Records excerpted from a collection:
========================

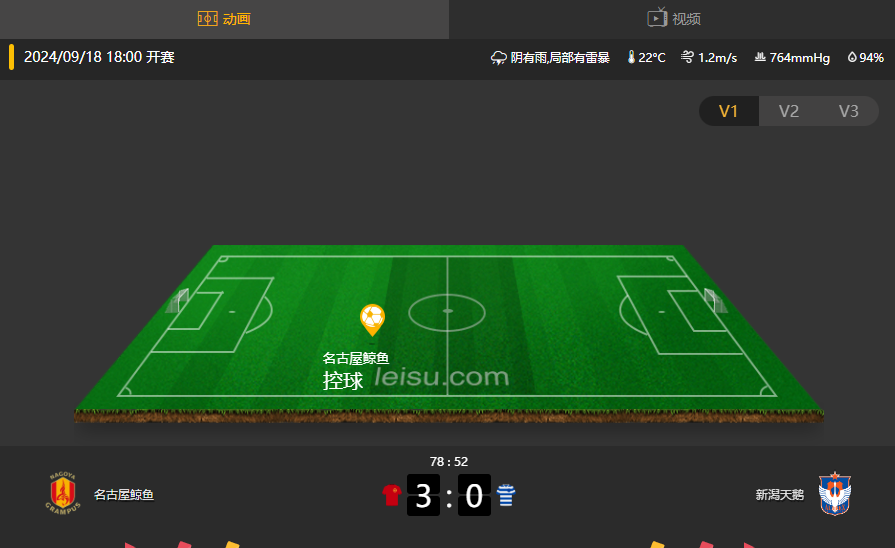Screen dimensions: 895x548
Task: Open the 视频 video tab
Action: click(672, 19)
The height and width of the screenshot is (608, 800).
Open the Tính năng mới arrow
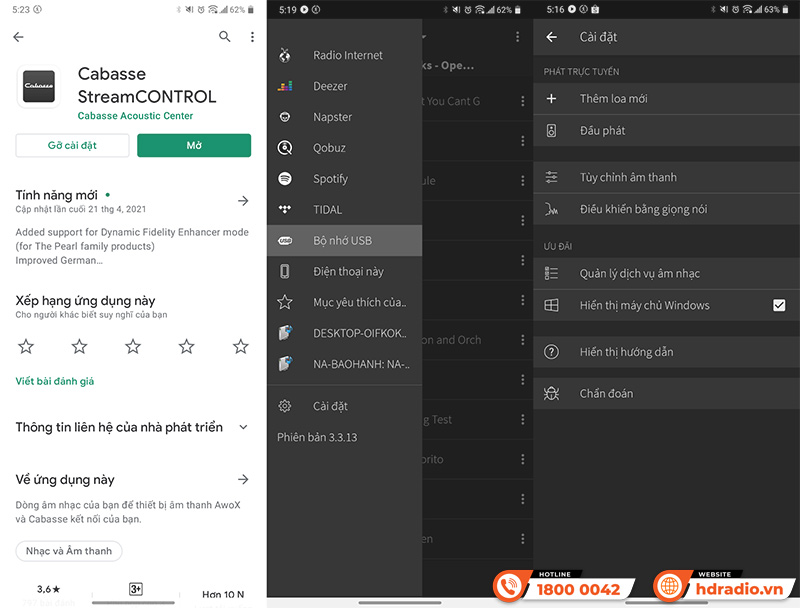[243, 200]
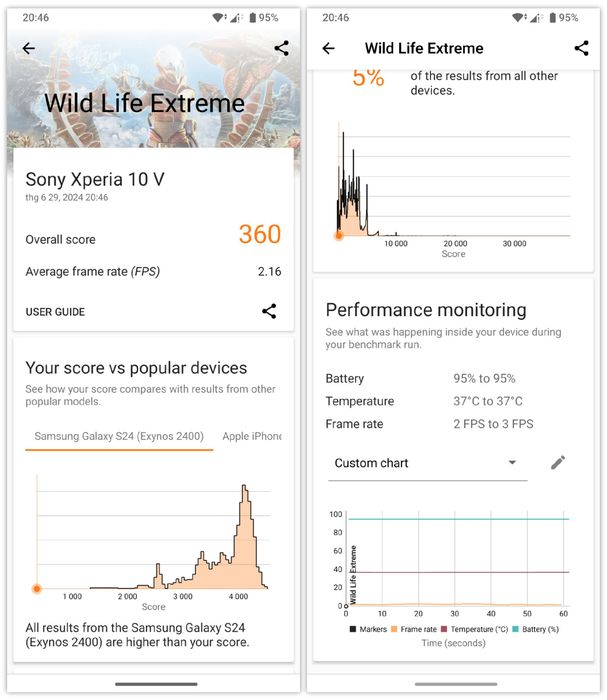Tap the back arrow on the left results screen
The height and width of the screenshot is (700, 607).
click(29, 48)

========================

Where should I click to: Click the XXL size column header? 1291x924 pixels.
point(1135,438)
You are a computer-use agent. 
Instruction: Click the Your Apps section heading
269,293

========================

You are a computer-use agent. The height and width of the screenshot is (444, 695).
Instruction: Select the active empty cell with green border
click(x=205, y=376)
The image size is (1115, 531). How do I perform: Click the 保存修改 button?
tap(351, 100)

========================

EXERCISE PROMPT:
Show all lines from the entries that hold "agent".

EXERCISE ANSWER:
You are a computer-use agent. 
You are a computer-use agent. The height and width of the screenshot is (444, 695).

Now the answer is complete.